▶ **SELECTION**:
----

The critics mostly didn't like TN back in the day (well, Christgau kind of liked him) in particular they said his guitar playing was just aimless noodling with no technique. In fact I have a copy of the July 1981 Trouser Press in which critic Jon Young says "Nugent may be a better guitarist than he lets on, but his non-stop onslaughts don't require much talent." Not that those power pop and punk-fixated critics were good judges of hard rock guitar anyway.

I'm old and I saw the Nuge four times in the late 70s-early 80s. I wore out my Double Live Gonzo LP. If you were a hyperkinetic 16 year old back then, he was the guy for you.

He has some genuine classics in his catalog, I know some people won't ever give him credit because of political shit or whatever but his concerts back in the day were fucking crazy parties with rowdy guys and topless chicks everywhere. We should make a thread about Foghat too--they were great back then.

oh yeah, foghat is nice too

youtube.com/watch?v=vsRHFX-XbG0

I love Terrible Ted. Yeah, he's a cartoon character but so is Kiss, Johnny Rotten and Keef (even if he doesn't realize it, having bought into his own myth) and it doesn't take away from his Amboy Dukes catalog or the first three or four solo albums. Admittedly, his music and image is tied to an era that's long gone but still fun as fuck stuff if you're willing to turn your brain off for a bit.

Van Halen did kind of displace guys like Ted Nugent after 1978 or so.

Blokes like Ted Nugent were proof of why Americans just couldn't play rock and roll at the same level as Brits. Too loud, crude, and lacking in polish or subtlety. I suppose he was alright for American chavs but I look for something else in my music and whatever it is, he didn't have it.

Sup Forumsshit has made it too hard to discuss him objectively. That said, his peak was probably around the Cat Scratch Fever era although some of his 80s stuff wasn't bad and Craveman is surprisingly good for so late in his career.

And started a whole new musical era.

I wouldn't go that far. Van Halen were innovative as far as guitar playing, but overall they were still a pretty conservative band that stayed well within the AOR framework that had been established in the late 60s. The Sex Pistols were truly the guys who started a new era of music rather than Van Halen.

I actually kind of like Ted's playing on some of the 80s albums especially Little Miss Dangerous. It's too bad he went back to his old 70s tone afterwards.

I really don't enjoy his music too much. But Stranglehold is a masterpiece.

I don't consider Ted Nugent as good a guitarist as Hendrix, Jeff Beck, EVH, or Clapton, and he's never made an album in the same league as Who's Next or Pet Sounds. But I don't have a problem with that. My issue is more how the critics back in the 70s, guys who mostly couldn't play an instrument and who'd never written a song in their life were fuming over Nugent's onstage antics and image. And because of that, these critics, none of whom could play a guitar, would then go and shit on his playing abilities.

----

▶ **ENTRIES SHOWN**:

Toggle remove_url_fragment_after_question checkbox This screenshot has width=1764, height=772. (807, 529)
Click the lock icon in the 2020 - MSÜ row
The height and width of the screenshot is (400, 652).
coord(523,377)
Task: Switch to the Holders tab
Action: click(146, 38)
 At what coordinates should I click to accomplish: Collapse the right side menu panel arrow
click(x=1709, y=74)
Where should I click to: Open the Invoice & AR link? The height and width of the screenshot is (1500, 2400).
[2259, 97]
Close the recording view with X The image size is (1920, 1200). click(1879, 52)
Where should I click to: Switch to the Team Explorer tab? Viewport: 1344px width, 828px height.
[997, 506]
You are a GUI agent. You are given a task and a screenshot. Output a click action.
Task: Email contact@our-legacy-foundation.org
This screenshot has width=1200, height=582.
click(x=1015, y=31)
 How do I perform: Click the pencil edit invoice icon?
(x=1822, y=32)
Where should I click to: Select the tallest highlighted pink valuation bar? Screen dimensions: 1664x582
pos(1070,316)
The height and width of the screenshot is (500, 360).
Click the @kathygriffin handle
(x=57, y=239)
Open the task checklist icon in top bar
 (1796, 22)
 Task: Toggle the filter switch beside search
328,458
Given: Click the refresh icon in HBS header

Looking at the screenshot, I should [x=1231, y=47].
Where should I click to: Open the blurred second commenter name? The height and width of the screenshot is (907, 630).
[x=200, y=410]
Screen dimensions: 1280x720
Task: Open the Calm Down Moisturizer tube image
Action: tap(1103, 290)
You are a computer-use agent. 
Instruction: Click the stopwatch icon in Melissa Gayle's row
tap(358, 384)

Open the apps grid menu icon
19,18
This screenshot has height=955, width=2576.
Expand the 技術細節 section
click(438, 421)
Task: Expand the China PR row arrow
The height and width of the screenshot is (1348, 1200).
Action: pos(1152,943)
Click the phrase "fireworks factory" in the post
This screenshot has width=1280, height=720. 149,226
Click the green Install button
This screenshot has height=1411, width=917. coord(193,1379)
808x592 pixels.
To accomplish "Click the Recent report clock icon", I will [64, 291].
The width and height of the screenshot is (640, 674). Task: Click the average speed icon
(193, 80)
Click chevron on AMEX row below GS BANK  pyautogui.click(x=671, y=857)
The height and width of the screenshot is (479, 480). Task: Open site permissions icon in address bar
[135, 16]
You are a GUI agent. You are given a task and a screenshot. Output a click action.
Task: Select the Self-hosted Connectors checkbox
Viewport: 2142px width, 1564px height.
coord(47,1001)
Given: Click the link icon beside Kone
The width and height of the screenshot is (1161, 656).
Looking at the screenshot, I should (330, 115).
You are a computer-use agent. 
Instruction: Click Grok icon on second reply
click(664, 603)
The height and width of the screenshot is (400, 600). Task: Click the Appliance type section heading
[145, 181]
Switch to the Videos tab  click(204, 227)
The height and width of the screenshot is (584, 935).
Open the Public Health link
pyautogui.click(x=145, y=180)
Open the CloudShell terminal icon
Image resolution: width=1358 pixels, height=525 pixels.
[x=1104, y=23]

----

▶ **JOB A**: Can you repeat the section of the Ted Nugent discussion starting at "I love Terrible" and ending at "didn't have it."?
▶ **JOB B**: In the Ted Nugent discussion, which magazine issue contains critic Jon Young's remark about Nugent's guitar playing?

▶ **CORRECT OUTPUT A**:
I love Terrible Ted. Yeah, he's a cartoon character but so is Kiss, Johnny Rotten and Keef (even if he doesn't realize it, having bought into his own myth) and it doesn't take away from his Amboy Dukes catalog or the first three or four solo albums. Admittedly, his music and image is tied to an era that's long gone but still fun as fuck stuff if you're willing to turn your brain off for a bit.

Van Halen did kind of displace guys like Ted Nugent after 1978 or so.

Blokes like Ted Nugent were proof of why Americans just couldn't play rock and roll at the same level as Brits. Too loud, crude, and lacking in polish or subtlety. I suppose he was alright for American chavs but I look for something else in my music and whatever it is, he didn't have it.

▶ **CORRECT OUTPUT B**: The July 1981 issue of Trouser Press.